Exercise description
Your job is to give again, exactly and with no additions, the lines in the records below from the one with "Click the SUB column header" through the one with "Instruction: Go to the 过期域名 navigation tab", both included. Omit the pictures.

Data
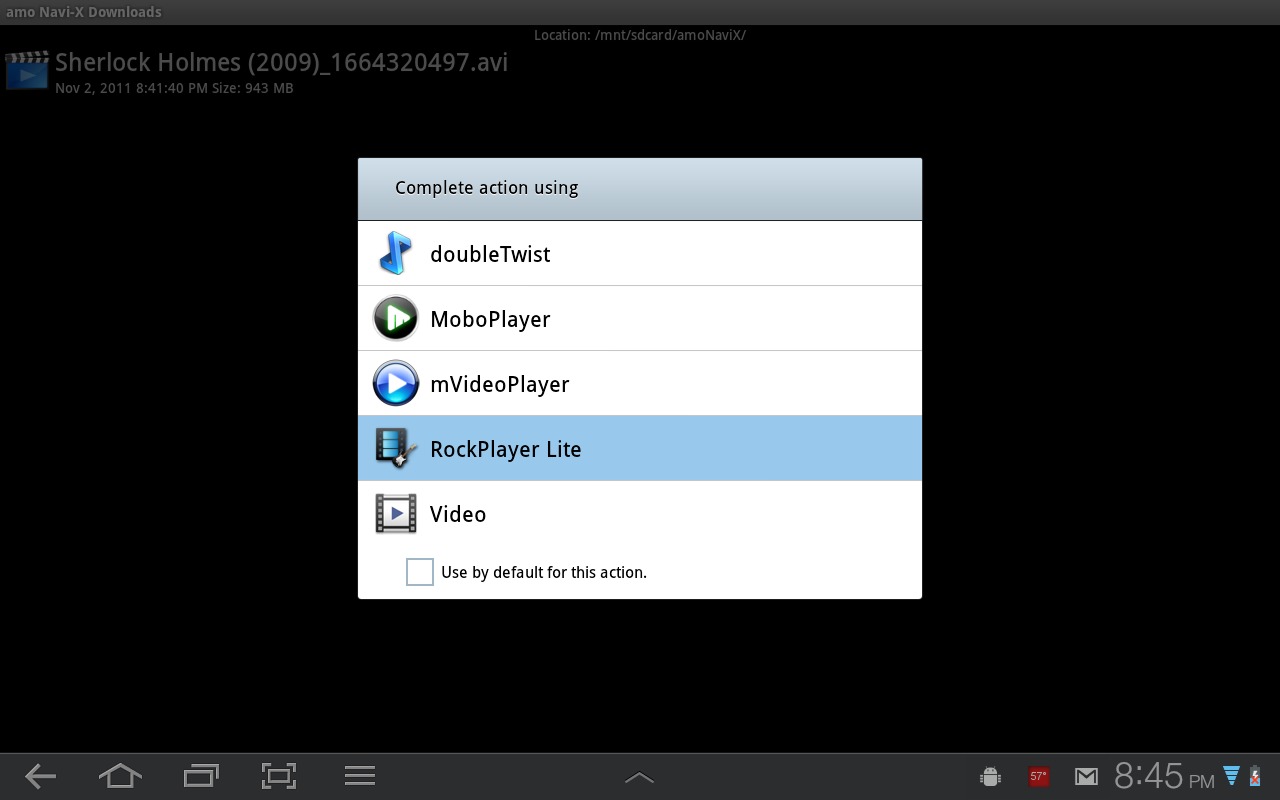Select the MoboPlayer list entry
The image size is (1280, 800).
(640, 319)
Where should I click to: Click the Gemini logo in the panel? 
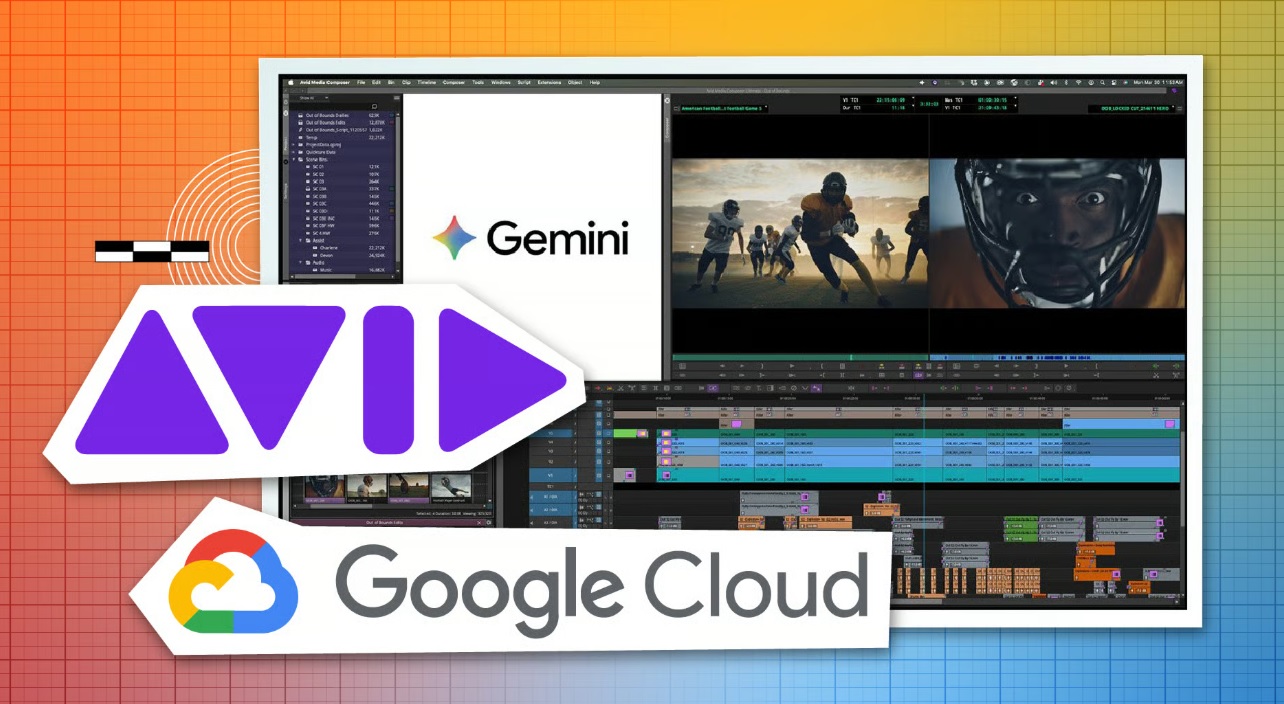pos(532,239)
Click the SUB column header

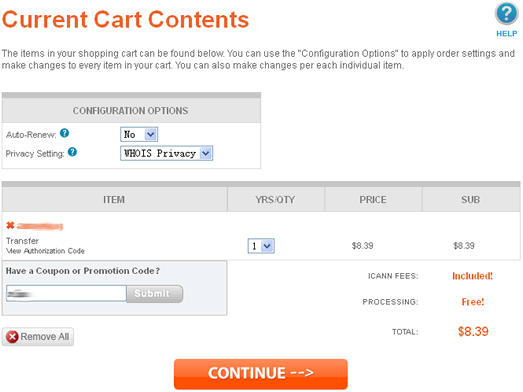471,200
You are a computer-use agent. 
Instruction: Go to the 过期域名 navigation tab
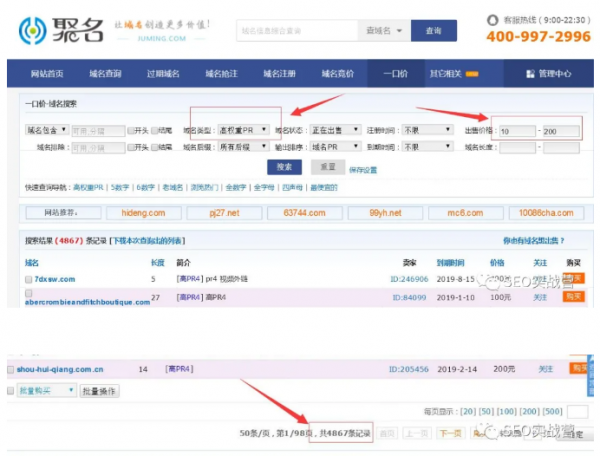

...

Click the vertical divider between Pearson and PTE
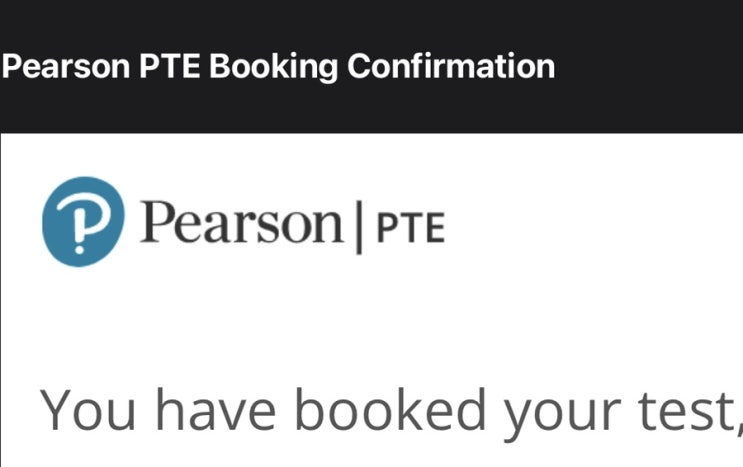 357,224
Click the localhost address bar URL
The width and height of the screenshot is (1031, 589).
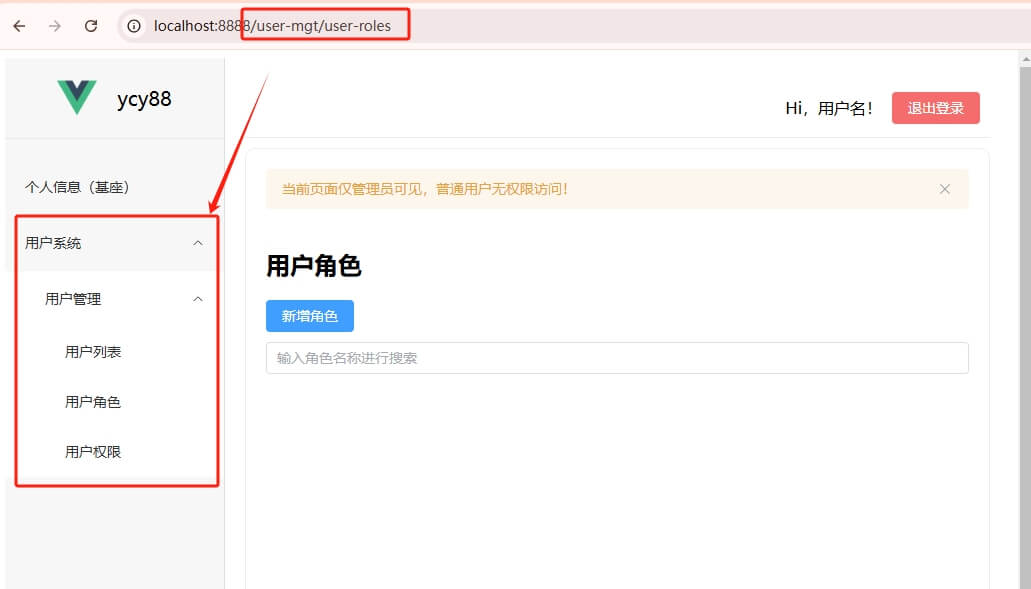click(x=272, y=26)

==

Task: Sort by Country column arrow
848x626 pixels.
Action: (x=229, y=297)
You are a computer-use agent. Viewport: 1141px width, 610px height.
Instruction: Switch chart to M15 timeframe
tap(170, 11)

Task output
Click the SUB column header

471,200
You are a computer-use agent. 
Instruction: Go to the 过期域名 navigation tab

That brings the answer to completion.